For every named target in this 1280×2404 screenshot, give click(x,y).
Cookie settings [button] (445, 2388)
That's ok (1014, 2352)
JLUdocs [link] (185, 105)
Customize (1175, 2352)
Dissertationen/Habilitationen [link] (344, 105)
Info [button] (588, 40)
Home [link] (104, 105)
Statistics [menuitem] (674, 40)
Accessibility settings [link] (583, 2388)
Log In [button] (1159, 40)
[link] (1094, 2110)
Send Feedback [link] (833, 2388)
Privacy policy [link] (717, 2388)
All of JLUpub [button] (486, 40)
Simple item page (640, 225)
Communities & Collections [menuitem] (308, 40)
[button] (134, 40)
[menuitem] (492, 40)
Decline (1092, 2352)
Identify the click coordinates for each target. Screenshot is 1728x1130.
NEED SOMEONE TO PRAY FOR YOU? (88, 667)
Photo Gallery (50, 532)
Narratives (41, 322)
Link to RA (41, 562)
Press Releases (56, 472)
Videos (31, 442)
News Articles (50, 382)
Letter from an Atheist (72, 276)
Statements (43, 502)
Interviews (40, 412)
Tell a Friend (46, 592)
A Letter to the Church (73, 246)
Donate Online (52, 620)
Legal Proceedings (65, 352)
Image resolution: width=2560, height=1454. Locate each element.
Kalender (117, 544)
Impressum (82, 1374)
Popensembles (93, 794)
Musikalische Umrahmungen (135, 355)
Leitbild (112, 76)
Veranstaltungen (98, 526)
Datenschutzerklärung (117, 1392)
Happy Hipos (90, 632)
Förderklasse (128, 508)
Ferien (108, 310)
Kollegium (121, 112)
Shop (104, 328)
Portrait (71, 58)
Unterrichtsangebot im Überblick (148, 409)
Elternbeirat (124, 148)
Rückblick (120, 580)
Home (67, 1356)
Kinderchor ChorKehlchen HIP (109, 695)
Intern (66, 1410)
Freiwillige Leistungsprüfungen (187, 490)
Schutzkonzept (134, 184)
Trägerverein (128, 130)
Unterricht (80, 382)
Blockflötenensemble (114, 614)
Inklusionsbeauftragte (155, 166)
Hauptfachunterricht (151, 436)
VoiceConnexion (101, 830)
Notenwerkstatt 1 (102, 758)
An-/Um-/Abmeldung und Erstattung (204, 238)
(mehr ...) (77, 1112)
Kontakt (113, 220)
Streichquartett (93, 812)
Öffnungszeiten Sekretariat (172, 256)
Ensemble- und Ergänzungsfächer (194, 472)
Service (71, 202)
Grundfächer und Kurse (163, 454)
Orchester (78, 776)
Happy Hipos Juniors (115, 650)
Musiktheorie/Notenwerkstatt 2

***

(ASSIGNMENT): Filter the entries down to the lines with the word "click" in them, and copy those lines.

(OUTPUT OF THE TASK):
For every named target in this 1280×2404 screenshot, give click(x,y).
Identify the click coordinates for each target. Screenshot is 1728x1130.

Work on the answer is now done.